Active Labor Description

  • Stages of Active Labor:

    • Latent (Early) Labor: Lasts up to 12 hours with contractions 30-60 seconds apart. Begins effacement and dilation. Expected signs include mucous discharge and potential water break.

      • Dilation: 0-6 cm.

      • Tips: Stay at home, rest, take a short walk, or do light activities.

      • Contractions: 30-45 seconds each, 5-30 minutes apart.

    • Active Labor: Lasts about 6 hours; contractions become stronger and more frequent. Dilation progresses up to 8 cm.

      • Dilation: 6-8 cm.

      • Tips: Actively try getting to the hospital, use different positions, breathing exercises, and relaxation techniques.

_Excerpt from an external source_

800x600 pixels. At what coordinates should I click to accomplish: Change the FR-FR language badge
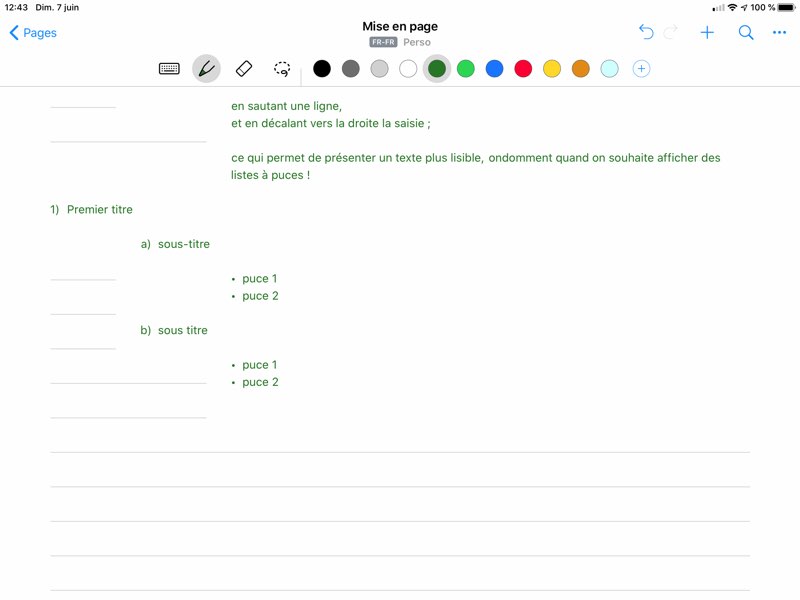click(x=383, y=43)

      • Contractions: 45-60 seconds each, 3-5 minutes apart.

    • Transition Stage: Lasts a few minutes to hours, the most intense phase, contractions are very strong. Dilation reaches 10 cm.

      • Dilation: 8-10 cm.

      • Tips: May feel nauseous or shaky, support people needed to provide focus.

      • Contractions: 60-90 seconds each, 3-5 minutes apart.

Pain Management During Labor

Non-Pharmacological Techniques

  • Techniques:

    • Sensory stimulation (aroma, music, lighting).

    • Cutaneous strategies (massage, position changes).

    • Continuous labor support.

    • Hydrotherapy (showering) and ambulation.

    • Focused breathing techniques.

    • Effleurage is a circular massage for the abdomen.

Pharmacological Pain Relief

Pain Management Options
  • Medications Include:

    • Sedatives for early labor (ex, barbiturates).

    • Opioids administered via IV or IM (ex, fentanyl).

    • Regional anesthesia options (epidural and spinal analgesia).

    • Types of analgesics administered must be monitored for fetal safety.

Epidural Anesthesia

  • Epidural Instructions:

    • Informed consent needed.

      • Education: Maternal hypotension is the biggest concern!!

      • Monitor for maternal vital signs and fetal heart rate frequently throughout the procedure to ensure safety and prompt intervention if necessary.

        • Other side effects: Loss of spinal fluid can cause headache, N/V, itching, and high block (can’t breathe). 

    • Assess fetal heart rate before administration.

    • Empty the bladder. 

    • Administration by an anesthesiologist or nurse anesthetist.

    • Positions must be held for effective placement.

General Anesthesia

  • Use Guidelines:

    • Reserved for emergencies due to significant risks, including respiratory depression in the neonate.

    • Essential preparations involve antacid administration and rapid delivery protocols to minimize fetal exposure.

Conclusion

  • Goal: To achieve a happy, healthy birth parent and baby!